(Fixed) Would you join a Canadian pension funds direct equity team when already at a traditional PE shop
Hi all,
Had an infinite loop in my previous post and couldn't access it anymore.
If the moderator could delete the previous topic and post the comments here that would be awesome (thx)
I have an interview coming up with a large Canadian pension fund for their direct private equity team (standalone + co-investments). The position is not in Canada, but in NY. I am still a bit hesitant whether it is the right career move, as im a currently an associate at a mid-market 1bn PE fund, where i have good career prospects (but pay and performance is mediocre).
The way I see it currently:
Pros:
- Permanent capital base
- Small international team, globally spread
- Larger equity tickets ($100 to 750m)
- Good access to deal flow
- Ability to do co-investment with top LPs, meaning that you can learn a lot
- Seem to be the new kids on the block in direct PE
Cons:
- Political
- Bureaucratic/static?
- Reputation?
Questions outstanding:
- Pay? Do they have carried interest? I doubt it? Maybe another LT incentive scheme?
So albeit it looks like a nice opportunity, however with not having a clear view on compensation it is hard to judge.
I wonder what you guys think? Would you proceed with the opportunity and invest time in interviewing?
Any idea on compensation evolution? Additional pros/cons?
Thanks you very much!
For OMERS or TPC, it could be interesting depending on your fit with the team. These 2 have built full direct team where they do deals on their own without relying on co-invest. OMERS has carry.
I wouldn't touch any of the others. It seems like you're talking about CPP, i would really advice to stay away. not the sharpest of people, you'll only do co-invest and abysmal exit opportunities
OMERS has carry-like. And CPP isn’t just co-invest. CPP DPE is LBO or 50/50 on governance. Co-investing is not their focus.
CDPQ actually...
Would you join a Canadian pension fund's direct equity team when already at a traditional PE shop (Originally Posted: 07/09/2015)
Hi all,
I have an interview coming up with a large Canadian pension fund for their direct private equity team (standalone + co-investments). The position is not in Canada, but in NY. I am still a bit hesitant whether it is the right career move, as I am already an associate at a mid-market 1bn PE fund.
The way I see it currently: Pros: - Permanent capital base - Small international team, globally spread - Larger equity tickets ($100 to 750m) - Good access to deal flow - Ability to do co-investment with top LPs, meaning that you can learn a lot - Seem to be the new kids on the block in direct PE - People in the team have background at top/elite shops
Cons: - Political - Bureaucratic/static? - Reputation?
Questions outstanding: - Pay?

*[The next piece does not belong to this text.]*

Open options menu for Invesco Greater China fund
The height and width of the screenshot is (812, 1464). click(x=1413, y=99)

Do they have carried interest? I doubt it? Maybe another LT incentive scheme?
So albeit it looks like a nice opportunity, however with not having a clear view on compensation it is hard to judge.
I wonder what you guys think? Would you proceed with the opportunity and invest time in interviewing? Any idea on compensation evolution? Additional pros/cons?
Thanks you very much!
What do you have to lose by interviewing?

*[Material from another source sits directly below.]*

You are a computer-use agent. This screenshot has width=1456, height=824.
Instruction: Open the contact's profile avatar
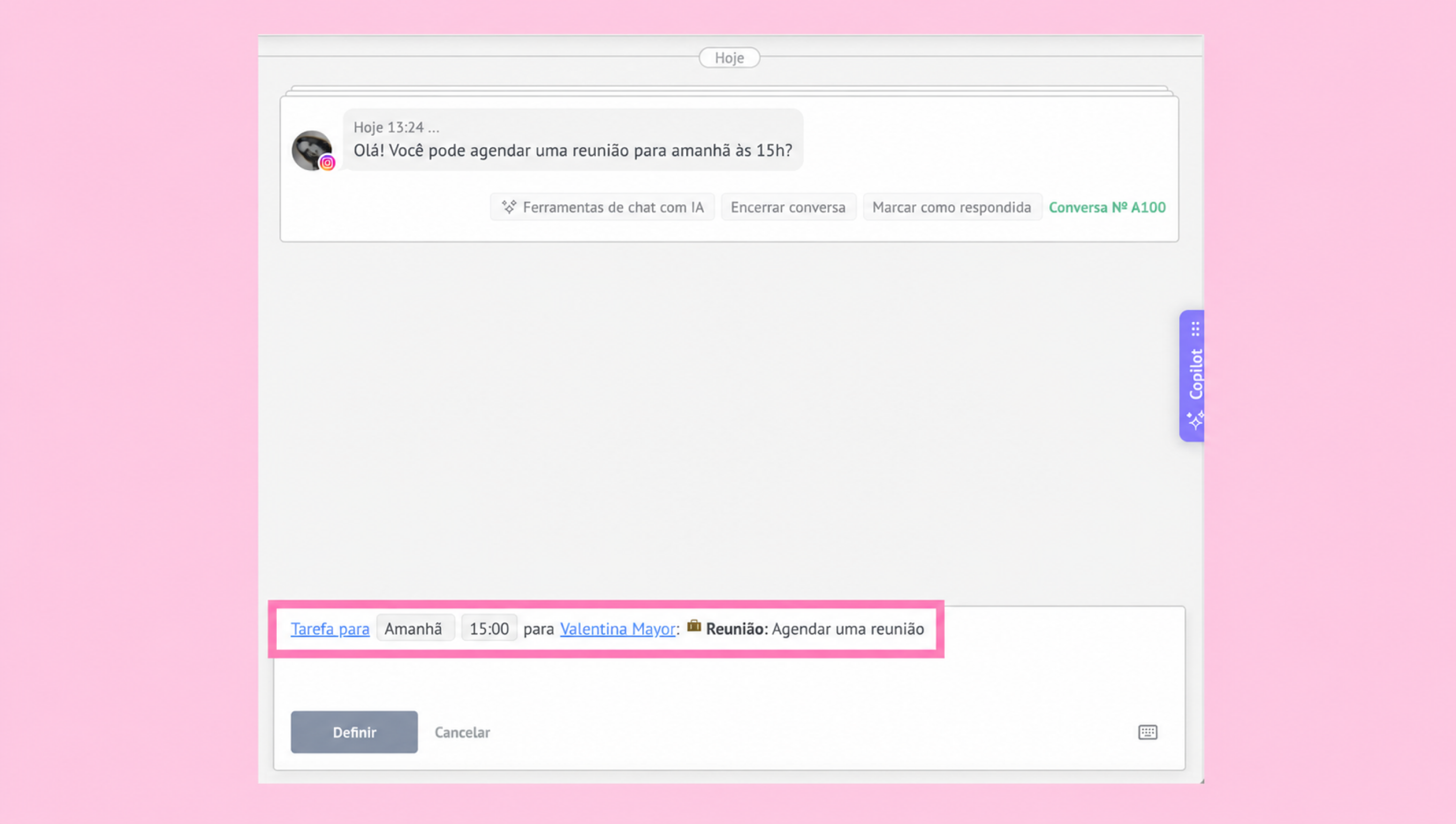(x=312, y=150)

No idea about comp / culture, although I can imagine that it is slightly lower comp for better work/life balance. With respect to the other points:
(i) Co-investments / Direct PE is an industry trend with tremendous growth potential - LPs want to decrease fees paid to PE GPs, which is why currently many LPs start to invest directly. Currently, GPs are able to incentivize their investors to maintain their committment levels for new funds by offering additional co-investment opportunities to enable them to dilute fee levels (as the LPs not pay fees on the equity they injected themselves). I see this, however, only as a temporary mitigant, as more and more LPs will wonder why they make use of an external investment manager in the first place. Given the above I think it is very attractive to join a growing "subsector" that has the potential to disrupt the entire industry within the next years/decades
(ii) Direct investment groups at LPs do not have to worry about fundraising, which imho is the least fun part within PE responsibilities - only marketing & distraction from deal making
(iii) The largest LBO 2015 so far (USD5.3bn) has been done by a 50/50 investment between CPPIB (LP) & Permira - I guess the equity ticket was larger than the total fund size of the fund you're currently at
(iv) CPPIB is expanding tremendously at the moment, searching for more people across all hierarchy levels (analyst - principal; at least in London); not a bad sign
(v) If you want to switch back to a "traditional" GP at a later stage, you have quite a unique added value as you have very good contacts to the LP side (as fundraising / network becomes more important at senior levels)
Hope this helps somehow - statements come from (i) industry reports (ii) feedback from senior people at various PE funds I spoke with (in Europe), as I recently have asked myself the same questions with respect to a similar situation you are in (in London though).